Saudade é faca que tange o coração e faz rio revolto na alma. Saudade é a ausência da presença, o sorriso que se apaga, a mão que não mais afaga, o olhar que se perde. Saudade é o estar vazio, o pôr-do-sol em preto e branco, a cadeira desocupada, esquecida, no canto da mesa. O copo vazio de cerveja. O guarda-roupas cheio de alguém que partiu. Saudade é o perfume que ficou no ar, a carícia furtiva roubada pelo imprevisto. Saudade é tristeza, é dor, é sede de amor a olhos vistos. Escrevo esse artigo na noite de domingo. Desde o início da pandemia, 626.854 brasileiros desapareceram, viraram saudade. Muitos deles faleceram, sozinhos, no ambiente frio de uma UTI, sem que pudessem se despedir de familiares. São avós, pais, irmãos, filhos. Arrancados de seus lares pela covid-19, mas também pelo vírus da inoperância do Estado, pela defesa da estapafúrdia tese da imunidade de rebanho, pela ideologia negacionista que atrasou a compra de vacinas, pelas fake news que escorrem pelas redes sociais como lama tóxica, pelos antivacina que um dia se arrependem no leito de morte.
O peso da saudade é brutal. Quantas famílias lamentam, hoje, as bodas de ouro que não mais virão, a lua-de-mel que ficou pelo caminho, o beijo na filha de 15 anos que jamais será dado, a ternura de avó que o neto não mais terá o privilégio de sentir, a caminhada até o altar que não mais será feita... Quantos sorrisos ficaram relegados ao porta-retrato... Quantos planos desapareceram como poeira ao vento... Em quantos lares, a angústia causada pela porta, que não será aberta pelo pai, que nunca voltará para casa... A tristeza da criança sem aquele abraço que conforta e acalma.
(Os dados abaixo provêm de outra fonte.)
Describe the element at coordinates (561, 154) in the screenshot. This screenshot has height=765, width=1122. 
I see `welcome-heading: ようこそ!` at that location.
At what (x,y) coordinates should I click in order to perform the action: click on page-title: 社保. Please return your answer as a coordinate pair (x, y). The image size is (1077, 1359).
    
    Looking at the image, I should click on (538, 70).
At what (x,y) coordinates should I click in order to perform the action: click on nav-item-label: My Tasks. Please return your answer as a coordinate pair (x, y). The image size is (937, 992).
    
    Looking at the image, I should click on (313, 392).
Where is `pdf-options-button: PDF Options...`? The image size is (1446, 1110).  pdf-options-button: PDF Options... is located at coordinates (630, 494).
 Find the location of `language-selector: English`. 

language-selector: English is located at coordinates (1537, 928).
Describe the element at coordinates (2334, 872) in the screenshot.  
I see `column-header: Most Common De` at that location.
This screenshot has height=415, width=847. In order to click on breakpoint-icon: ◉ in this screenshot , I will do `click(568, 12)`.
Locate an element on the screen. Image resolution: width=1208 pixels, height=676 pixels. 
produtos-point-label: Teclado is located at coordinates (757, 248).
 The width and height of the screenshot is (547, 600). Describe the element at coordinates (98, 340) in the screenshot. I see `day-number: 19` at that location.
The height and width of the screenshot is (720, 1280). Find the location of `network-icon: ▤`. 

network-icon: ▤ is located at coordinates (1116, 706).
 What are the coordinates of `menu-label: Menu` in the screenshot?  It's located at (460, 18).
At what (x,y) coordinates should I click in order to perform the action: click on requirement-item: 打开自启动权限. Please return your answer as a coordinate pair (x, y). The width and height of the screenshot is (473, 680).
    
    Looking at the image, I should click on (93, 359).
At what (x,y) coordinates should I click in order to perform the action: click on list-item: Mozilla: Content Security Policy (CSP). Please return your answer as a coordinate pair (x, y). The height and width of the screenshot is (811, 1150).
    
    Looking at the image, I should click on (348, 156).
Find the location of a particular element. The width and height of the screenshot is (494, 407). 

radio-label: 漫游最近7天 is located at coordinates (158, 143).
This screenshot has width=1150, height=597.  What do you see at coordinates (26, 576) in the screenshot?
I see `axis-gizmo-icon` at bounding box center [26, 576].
O soluço da viúva, sozinha, enquanto o barulho lá fora transmite falsa ideia de continuidade.
O poeta inglês John Dryden (1631-1700) definiu com precisão o gosto amargo da saudade. "O amor calcula as horas por meses, e os dias por anos; e cada pequena ausência é uma eternidade", escreveu. O que dizer então da eterna ausência? O que dizer da morte quando, na teoria, era evitável? Tivessem as vacinas chegado bem antes. Tivessem os suprimentos de oxigênio abastecido os hospitais de Manaus. Tivessem tantos brasileiros descartado tratamentos inócuos, como a hidroxicloroquina ou ivermectina. Tivessem escolhido melhor seu representante. Tivessem apostado todas as fichas na ciência. Tivessem se informado mais por jornais e revistas, menos pelo WhatsApp.
Com o tempo, o rio revolto na alma pode se fundir ao mar. Um dia, a saudade se acalenta com a gratidão pela possibilidade de ter convivido e amado. E aquela dor lancinante se transforma, de alguma forma. Mas, vai e volta. Acompanha-nos. E segue todos aqueles que um dia choraram seus mortos na pandemia. Minha empatia e minha homenagem a centenas de milhares de mortos pela covid-19. Não é, nem nunca foi, uma "gripezinha".